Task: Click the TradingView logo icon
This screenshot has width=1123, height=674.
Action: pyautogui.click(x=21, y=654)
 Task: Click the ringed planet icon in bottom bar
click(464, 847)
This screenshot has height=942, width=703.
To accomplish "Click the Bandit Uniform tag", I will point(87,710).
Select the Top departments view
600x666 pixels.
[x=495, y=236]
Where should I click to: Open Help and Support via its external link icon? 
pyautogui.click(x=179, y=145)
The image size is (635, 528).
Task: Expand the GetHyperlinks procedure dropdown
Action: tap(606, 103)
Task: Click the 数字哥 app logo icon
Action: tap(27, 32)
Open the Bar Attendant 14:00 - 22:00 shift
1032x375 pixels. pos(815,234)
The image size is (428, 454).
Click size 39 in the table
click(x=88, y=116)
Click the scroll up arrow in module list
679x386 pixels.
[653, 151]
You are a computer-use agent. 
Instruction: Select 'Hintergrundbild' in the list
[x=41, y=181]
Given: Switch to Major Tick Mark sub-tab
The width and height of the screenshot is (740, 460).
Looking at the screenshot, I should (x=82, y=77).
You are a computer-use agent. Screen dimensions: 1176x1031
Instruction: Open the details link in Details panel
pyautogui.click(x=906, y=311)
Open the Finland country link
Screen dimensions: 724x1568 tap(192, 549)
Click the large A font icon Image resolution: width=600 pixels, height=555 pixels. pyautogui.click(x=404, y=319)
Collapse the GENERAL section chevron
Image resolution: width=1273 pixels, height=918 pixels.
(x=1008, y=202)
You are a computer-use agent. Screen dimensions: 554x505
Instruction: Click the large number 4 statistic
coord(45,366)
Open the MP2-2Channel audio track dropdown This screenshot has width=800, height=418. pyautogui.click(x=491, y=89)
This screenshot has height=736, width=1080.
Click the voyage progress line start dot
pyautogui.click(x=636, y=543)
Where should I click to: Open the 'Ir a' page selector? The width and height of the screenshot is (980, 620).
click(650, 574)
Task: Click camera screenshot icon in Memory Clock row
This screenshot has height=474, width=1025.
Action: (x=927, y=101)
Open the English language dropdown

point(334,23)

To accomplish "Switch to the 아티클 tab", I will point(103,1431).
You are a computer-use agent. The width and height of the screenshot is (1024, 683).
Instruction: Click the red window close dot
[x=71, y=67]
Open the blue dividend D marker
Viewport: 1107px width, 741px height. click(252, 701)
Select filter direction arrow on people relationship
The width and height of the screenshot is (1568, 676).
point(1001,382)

━━━━━━━━

◆ Work instruction:
The data must be printed verbatim, line by line.

◆ Problem solution:
Task: Click the TradingView logo icon
This screenshot has width=1123, height=674.
Action: pyautogui.click(x=21, y=654)
 Task: Click the ringed planet icon in bottom bar
click(464, 847)
This screenshot has height=942, width=703.
To accomplish "Click the Bandit Uniform tag", I will point(87,710).
Select the Top departments view
600x666 pixels.
[x=495, y=236]
Where should I click to: Open Help and Support via its external link icon? 
pyautogui.click(x=179, y=145)
The image size is (635, 528).
Task: Expand the GetHyperlinks procedure dropdown
Action: tap(606, 103)
Task: Click the 数字哥 app logo icon
Action: tap(27, 32)
Open the Bar Attendant 14:00 - 22:00 shift
1032x375 pixels. pos(815,234)
The image size is (428, 454).
Click size 39 in the table
click(x=88, y=116)
Click the scroll up arrow in module list
679x386 pixels.
[653, 151]
You are a computer-use agent. 
Instruction: Select 'Hintergrundbild' in the list
[x=41, y=181]
Given: Switch to Major Tick Mark sub-tab
The width and height of the screenshot is (740, 460).
Looking at the screenshot, I should (x=82, y=77).
You are a computer-use agent. Screen dimensions: 1176x1031
Instruction: Open the details link in Details panel
pyautogui.click(x=906, y=311)
Open the Finland country link
Screen dimensions: 724x1568 tap(192, 549)
Click the large A font icon Image resolution: width=600 pixels, height=555 pixels. pyautogui.click(x=404, y=319)
Collapse the GENERAL section chevron
Image resolution: width=1273 pixels, height=918 pixels.
(x=1008, y=202)
You are a computer-use agent. Screen dimensions: 554x505
Instruction: Click the large number 4 statistic
coord(45,366)
Open the MP2-2Channel audio track dropdown This screenshot has width=800, height=418. pyautogui.click(x=491, y=89)
This screenshot has height=736, width=1080.
Click the voyage progress line start dot
pyautogui.click(x=636, y=543)
Where should I click to: Open the 'Ir a' page selector? The width and height of the screenshot is (980, 620).
click(650, 574)
Task: Click camera screenshot icon in Memory Clock row
This screenshot has height=474, width=1025.
Action: (x=927, y=101)
Open the English language dropdown

point(334,23)

To accomplish "Switch to the 아티클 tab", I will point(103,1431).
You are a computer-use agent. The width and height of the screenshot is (1024, 683).
Instruction: Click the red window close dot
[x=71, y=67]
Open the blue dividend D marker
Viewport: 1107px width, 741px height. click(252, 701)
Select filter direction arrow on people relationship
The width and height of the screenshot is (1568, 676).
point(1001,382)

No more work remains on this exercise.